Falling home prices indicate more difficulty selling houses and lesser profits for home owners who do manage to sell them. They also mean that home owners don’t have as much equity in their homes that they can borrow against to make purchases, leading to a slowdown in economic growth.
A loss in property values can have significant negative consequences for the United States economy, where real estate is a core investment holding.
Prices on homes have been falling in the United States largely because of the recent bursting of the mortgage bubble. For several years, lenders extended credit to nearly everyone, often through special programs that don’t require any verification of the borrower’s stated income or stated assets. Now, mortgage defaults are being turned in at a record pace, as people who stood on shaky ground financially and over-extended their debt with a new mortgage are unable to continue making their mortgage payments. Lenders who were counting on profits from interest on loans are taking huge losses, and ending up with homes on their hands that they don’t want.

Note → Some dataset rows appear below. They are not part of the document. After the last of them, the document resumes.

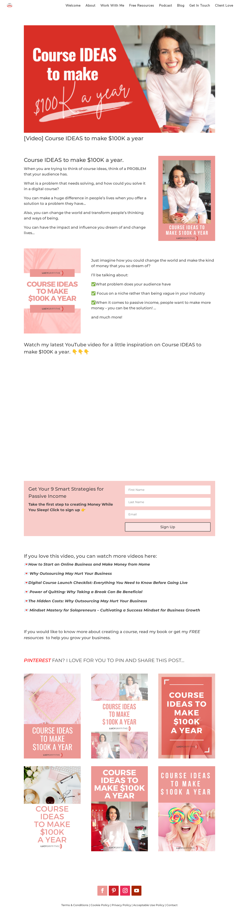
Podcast (165, 6)
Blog (180, 6)
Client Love (224, 6)
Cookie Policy (100, 905)
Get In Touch (199, 6)
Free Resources (141, 6)
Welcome (73, 6)
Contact (172, 905)
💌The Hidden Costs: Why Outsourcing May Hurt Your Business (85, 601)
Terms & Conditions (74, 905)
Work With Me (112, 6)
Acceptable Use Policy (148, 905)
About (90, 6)
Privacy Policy (121, 905)
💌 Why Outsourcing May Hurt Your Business (68, 573)
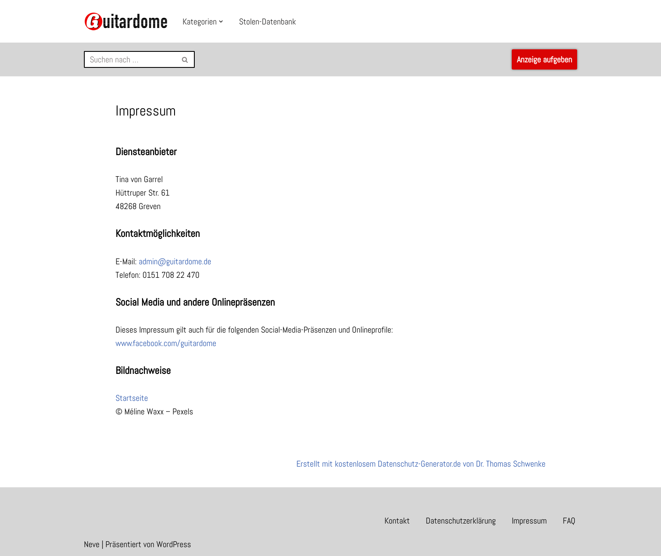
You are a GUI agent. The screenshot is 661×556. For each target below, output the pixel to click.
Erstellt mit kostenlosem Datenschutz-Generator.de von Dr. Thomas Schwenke (420, 463)
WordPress (173, 544)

The losses to investment funds that bought stakes in sub-prime mortgages have been devastating in some areas.
Interest rates have risen in the aftermath of the bubble’s bursting, discouraging many would-be house-buyers and further causing home prices to drop as property owners and realtors try to entice someone to take what they are selling.

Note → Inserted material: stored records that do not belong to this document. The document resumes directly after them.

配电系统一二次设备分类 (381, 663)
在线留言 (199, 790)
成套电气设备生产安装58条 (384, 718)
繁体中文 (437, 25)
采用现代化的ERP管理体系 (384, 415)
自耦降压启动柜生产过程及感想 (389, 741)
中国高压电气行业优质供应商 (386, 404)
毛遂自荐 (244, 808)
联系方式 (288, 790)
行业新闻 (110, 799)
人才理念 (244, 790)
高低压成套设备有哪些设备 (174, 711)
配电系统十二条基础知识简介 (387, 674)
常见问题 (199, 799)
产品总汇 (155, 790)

In light of the most recent housing price data, the Federal Reserve might decide to act to lower interest rates by the end of 2007, which could have the effect of causing the rate of inflation to rise.

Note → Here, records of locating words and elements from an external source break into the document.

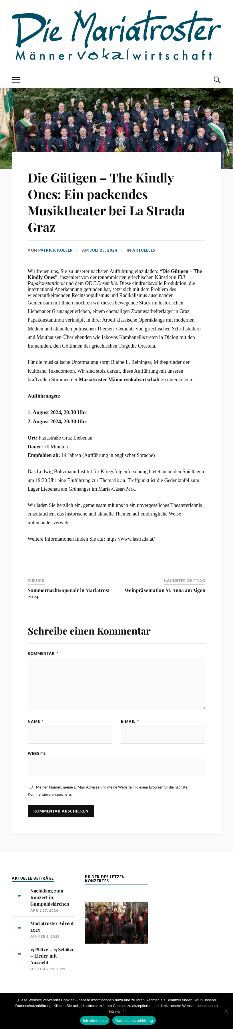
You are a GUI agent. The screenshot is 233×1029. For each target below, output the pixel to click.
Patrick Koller (55, 250)
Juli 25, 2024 (104, 250)
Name (35, 721)
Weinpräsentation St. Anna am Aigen (165, 590)
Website (37, 753)
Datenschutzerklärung (134, 1020)
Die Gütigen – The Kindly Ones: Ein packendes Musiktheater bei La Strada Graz (106, 202)
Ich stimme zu (95, 1020)
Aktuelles (143, 250)
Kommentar (43, 653)
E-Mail (130, 721)
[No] (226, 1011)
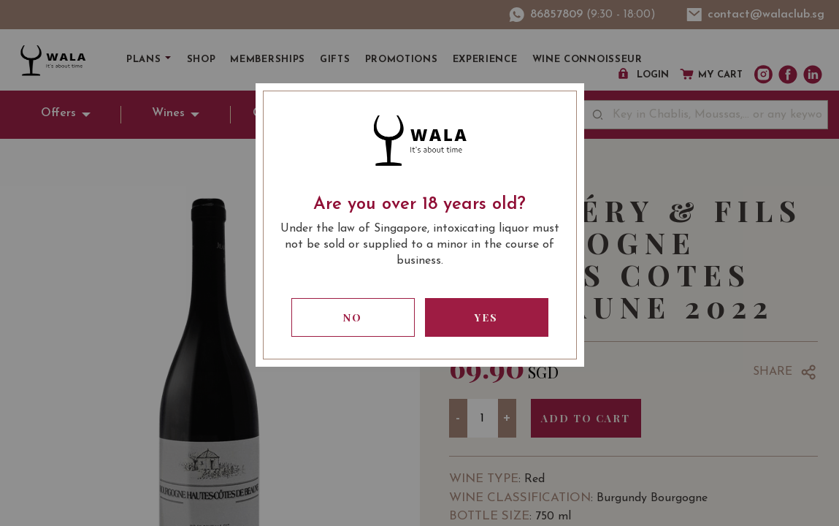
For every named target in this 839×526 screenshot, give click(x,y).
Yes (486, 317)
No (352, 317)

“At a national level, declines in annual home price returns are showing no signs of a slowdown or turnaround. Year-over-year price returns are continuing to either move deeper into negative territory or experience persistent diminishing returns. If there is any positive news in these numbers, it may be that in both May and April eight of the 20 markets showed positive monthly growth rates. This compares to only one or two of the 20 in the late winter and early spring. We need a few more months of data, however, to determine if this is the beginning of a national turnaround, since the national trend is still at a sharp deceleration,” said says Robert J. Shiller, Chief Economist at MacroMarkets LLC.
Standard & Poor’s (PR Newswire), “Late Spring Numbers Bring Chilly Returns According to the S&P/Case-Shiller Home Price Indices”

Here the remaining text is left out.